You don’t need motivating mantras or upbeat songs to get you through a tough race. All you need to do is rely on yourself. Even if you’re not meeting your goal times, trust your training and KNOW that you’ll get to the finish no matter what because you are strong.
I never, ever thought about quitting during the marathon because I knew the only person who could get me to the finish was myself and I had to be mentally and physically strong for ME.
2. Your body WILL go where your mind pushes it.
Remember that running is a mental sport. Whether you are super fast, a mid-packer or a back-of-the-packer running requires inner strength and an incredibly strong belief that you can do things other people think are laughably impossible.
(Photo: Best Race Signs)
When your legs feel like they can’t move your feet another step, you have to mentally shut out those thoughts and push on. I think in the marathon distance, that is something runners of all abilities can relate to.
Except for serious injury, do not stop. Just trust that your body will go where your mind pushes it because it will. At mile 18 my legs were like, “we can’t do this” but my mind said “you guys are liars” and to the finish line we went!
3. Get excited because it’s going to get better.
Do you remember your first 5K? Half marathon? Those miles were really tough, right? The marathon is no different, but just like 5Ks and 13.1s I imagine it only gets better and easier with time.
Now that I’ve had some time to rest and stretch, I’m already really excited about tackling the marathon distance again! I think I even want a redemption run in Portland … just not for a couple of years!
4. Have something planned for after the race that you can look forward to.
Last night I had dinner with two of my favorite ladies on the planet. During the marathon there were plenty of times I thought to myself, “just think in two days you’ll be sitting down, eating good food, drinking Moscato and laughing about this with Bre and Peta.”
That is exactly what I did last night and it was great!
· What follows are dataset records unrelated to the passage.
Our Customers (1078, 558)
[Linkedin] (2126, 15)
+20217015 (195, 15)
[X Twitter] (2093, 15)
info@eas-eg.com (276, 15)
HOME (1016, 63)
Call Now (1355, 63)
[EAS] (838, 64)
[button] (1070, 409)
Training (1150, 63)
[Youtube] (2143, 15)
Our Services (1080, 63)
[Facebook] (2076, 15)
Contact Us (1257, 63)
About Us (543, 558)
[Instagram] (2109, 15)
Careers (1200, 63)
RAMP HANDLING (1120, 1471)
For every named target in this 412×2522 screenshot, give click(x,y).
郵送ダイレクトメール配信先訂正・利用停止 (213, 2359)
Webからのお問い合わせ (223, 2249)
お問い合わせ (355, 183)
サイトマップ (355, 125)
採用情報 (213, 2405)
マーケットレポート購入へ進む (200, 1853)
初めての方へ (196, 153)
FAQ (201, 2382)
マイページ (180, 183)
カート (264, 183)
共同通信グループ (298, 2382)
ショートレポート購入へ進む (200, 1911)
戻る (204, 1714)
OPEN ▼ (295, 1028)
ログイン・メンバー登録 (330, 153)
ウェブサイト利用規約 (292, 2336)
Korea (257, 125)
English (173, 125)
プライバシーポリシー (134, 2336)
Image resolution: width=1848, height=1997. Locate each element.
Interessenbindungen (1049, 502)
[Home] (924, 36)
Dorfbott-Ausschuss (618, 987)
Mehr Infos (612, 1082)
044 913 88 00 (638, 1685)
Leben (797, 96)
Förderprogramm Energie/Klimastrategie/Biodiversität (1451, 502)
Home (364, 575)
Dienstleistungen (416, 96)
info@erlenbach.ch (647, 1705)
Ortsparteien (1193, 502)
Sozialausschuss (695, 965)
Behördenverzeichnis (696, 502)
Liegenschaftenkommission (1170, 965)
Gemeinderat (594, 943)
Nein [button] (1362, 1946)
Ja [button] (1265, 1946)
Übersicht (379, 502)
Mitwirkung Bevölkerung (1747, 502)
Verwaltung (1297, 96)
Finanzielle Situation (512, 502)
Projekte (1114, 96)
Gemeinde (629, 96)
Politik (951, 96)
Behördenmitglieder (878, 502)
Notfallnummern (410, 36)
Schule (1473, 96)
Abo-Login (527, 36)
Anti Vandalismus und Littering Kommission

I’m really glad I had that to look forward to!
5. When you see the last (or second to last) mile marker … GO!
When I finally approached the mile 25 marker I started running hard. At that point I knew without a shadow of a doubt that I had enough energy to make it to the finish no matter what and I felt I owed it to myself to leave everything on the course.
The all out run that I was doing was really more of a slow shuffle, but it was faster than I had been moving the previous handful of miles and it felt
good, okay, not too bad, manageable.
When you see that final mile marker tell yourself it’s time to give it all you’ve got – there’s no more reason to hold back!
(I hope I can follow my own advice and remember this during my next 5K!).
What’s the best lesson you’ve learned from a tough run / race?